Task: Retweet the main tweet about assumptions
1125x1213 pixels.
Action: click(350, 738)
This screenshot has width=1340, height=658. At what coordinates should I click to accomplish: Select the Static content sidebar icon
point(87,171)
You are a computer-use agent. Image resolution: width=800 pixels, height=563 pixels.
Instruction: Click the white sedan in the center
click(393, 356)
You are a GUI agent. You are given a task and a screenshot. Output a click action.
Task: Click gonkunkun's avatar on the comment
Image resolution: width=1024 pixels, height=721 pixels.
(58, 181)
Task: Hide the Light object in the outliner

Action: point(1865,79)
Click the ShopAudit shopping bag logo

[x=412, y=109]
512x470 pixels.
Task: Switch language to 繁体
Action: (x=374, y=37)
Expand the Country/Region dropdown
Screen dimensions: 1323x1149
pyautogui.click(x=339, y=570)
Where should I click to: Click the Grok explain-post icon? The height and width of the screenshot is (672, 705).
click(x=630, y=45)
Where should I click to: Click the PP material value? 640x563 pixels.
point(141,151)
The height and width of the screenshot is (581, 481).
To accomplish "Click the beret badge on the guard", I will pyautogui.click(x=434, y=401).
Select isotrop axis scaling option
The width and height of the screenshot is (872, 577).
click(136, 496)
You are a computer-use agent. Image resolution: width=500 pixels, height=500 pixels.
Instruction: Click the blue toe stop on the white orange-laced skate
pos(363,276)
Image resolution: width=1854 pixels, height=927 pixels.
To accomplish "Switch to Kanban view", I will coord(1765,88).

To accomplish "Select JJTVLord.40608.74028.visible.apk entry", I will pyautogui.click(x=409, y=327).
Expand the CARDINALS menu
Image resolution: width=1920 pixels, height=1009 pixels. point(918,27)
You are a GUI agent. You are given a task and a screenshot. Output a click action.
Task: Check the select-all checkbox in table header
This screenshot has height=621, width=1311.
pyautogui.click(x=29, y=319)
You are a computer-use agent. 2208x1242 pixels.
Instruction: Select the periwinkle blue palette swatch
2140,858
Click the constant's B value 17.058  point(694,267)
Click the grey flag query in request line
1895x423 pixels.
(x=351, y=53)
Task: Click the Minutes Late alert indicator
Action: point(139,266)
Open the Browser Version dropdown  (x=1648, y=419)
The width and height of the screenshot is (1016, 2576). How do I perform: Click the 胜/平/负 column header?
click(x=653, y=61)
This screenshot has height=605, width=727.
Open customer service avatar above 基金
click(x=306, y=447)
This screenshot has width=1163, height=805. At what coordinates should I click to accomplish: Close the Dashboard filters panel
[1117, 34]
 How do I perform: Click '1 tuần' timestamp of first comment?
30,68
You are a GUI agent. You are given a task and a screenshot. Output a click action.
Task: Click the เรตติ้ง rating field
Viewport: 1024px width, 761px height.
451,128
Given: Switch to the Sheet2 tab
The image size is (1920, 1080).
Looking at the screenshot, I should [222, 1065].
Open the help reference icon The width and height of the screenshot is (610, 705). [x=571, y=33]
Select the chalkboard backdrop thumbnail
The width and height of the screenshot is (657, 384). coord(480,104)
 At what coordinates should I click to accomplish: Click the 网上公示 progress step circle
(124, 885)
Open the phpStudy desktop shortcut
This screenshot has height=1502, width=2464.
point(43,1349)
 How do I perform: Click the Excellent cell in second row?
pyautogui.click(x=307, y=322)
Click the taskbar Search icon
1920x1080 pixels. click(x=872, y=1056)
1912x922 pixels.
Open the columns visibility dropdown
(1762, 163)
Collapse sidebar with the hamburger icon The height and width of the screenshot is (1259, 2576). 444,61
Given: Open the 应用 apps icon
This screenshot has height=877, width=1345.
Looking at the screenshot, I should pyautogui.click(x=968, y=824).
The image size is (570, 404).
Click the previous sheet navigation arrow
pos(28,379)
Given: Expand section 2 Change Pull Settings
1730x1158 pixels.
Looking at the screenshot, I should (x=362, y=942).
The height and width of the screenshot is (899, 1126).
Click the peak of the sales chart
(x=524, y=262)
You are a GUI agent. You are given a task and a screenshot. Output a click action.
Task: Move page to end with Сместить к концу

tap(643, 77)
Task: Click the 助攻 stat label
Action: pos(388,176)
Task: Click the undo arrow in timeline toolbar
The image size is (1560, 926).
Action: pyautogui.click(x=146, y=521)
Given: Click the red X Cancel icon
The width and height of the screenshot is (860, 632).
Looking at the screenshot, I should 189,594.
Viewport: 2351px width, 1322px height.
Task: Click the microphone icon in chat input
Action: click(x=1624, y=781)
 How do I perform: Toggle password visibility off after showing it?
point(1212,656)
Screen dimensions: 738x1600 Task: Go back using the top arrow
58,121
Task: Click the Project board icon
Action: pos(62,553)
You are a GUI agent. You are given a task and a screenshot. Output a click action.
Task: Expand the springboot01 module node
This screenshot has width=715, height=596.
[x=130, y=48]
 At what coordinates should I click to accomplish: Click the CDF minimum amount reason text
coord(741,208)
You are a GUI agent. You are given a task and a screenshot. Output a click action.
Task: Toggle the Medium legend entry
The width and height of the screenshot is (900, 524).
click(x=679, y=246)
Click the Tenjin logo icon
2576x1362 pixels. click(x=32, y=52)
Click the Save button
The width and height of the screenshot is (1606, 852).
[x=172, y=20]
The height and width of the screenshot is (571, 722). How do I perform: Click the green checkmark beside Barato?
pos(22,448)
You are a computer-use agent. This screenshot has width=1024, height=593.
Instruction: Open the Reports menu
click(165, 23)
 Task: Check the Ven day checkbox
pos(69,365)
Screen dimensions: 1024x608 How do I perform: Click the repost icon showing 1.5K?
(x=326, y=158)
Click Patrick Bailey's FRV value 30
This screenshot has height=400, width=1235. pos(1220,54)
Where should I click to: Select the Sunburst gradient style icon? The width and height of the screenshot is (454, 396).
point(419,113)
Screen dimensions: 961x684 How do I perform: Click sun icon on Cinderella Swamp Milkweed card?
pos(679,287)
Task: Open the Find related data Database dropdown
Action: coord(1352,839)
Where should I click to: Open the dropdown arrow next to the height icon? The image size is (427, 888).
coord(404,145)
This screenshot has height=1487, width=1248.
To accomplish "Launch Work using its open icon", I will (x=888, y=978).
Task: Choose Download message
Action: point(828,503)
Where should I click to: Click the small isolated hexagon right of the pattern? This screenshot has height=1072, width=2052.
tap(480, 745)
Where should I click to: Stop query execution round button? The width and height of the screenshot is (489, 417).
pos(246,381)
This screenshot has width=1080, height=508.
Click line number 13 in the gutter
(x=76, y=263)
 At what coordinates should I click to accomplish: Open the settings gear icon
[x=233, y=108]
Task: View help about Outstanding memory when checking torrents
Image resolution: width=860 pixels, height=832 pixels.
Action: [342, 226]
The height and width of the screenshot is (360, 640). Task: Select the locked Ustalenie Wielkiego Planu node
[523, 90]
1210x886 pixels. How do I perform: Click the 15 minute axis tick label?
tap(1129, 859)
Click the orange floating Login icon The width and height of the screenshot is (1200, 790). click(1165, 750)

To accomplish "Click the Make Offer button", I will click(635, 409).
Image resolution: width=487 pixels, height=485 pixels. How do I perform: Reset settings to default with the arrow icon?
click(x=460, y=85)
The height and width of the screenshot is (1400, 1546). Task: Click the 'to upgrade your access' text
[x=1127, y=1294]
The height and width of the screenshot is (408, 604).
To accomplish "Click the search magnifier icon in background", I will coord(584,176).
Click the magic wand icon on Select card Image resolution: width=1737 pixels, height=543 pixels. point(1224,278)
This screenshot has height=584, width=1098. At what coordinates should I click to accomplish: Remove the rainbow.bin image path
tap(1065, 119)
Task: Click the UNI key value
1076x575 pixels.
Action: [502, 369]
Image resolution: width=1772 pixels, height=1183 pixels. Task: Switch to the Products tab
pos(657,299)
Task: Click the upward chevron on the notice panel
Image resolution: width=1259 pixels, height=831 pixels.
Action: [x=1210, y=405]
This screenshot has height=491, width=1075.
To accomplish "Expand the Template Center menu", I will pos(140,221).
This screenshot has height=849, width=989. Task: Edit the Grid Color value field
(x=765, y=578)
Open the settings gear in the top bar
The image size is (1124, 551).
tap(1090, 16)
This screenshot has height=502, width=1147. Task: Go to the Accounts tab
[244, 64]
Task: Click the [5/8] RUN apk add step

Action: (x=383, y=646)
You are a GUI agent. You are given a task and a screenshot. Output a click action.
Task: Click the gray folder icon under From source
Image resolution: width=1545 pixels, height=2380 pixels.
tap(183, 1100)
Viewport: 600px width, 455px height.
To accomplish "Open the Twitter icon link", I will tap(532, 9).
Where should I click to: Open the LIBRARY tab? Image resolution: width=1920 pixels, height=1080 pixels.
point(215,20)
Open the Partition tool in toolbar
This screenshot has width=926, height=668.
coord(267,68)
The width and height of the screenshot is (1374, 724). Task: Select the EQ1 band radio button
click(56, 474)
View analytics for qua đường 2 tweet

▶ [Task brief] Copy out the rows above without any change, starting with the line that contains "1912x922 pixels." and going on through the line that contains "(x=524, y=262)", both included.

▶ [Full answer]
1912x922 pixels.
Open the columns visibility dropdown
(1762, 163)
Collapse sidebar with the hamburger icon The height and width of the screenshot is (1259, 2576). 444,61
Given: Open the 应用 apps icon
This screenshot has height=877, width=1345.
Looking at the screenshot, I should pyautogui.click(x=968, y=824).
The image size is (570, 404).
Click the previous sheet navigation arrow
pos(28,379)
Given: Expand section 2 Change Pull Settings
1730x1158 pixels.
Looking at the screenshot, I should (x=362, y=942).
The height and width of the screenshot is (899, 1126).
Click the peak of the sales chart
(x=524, y=262)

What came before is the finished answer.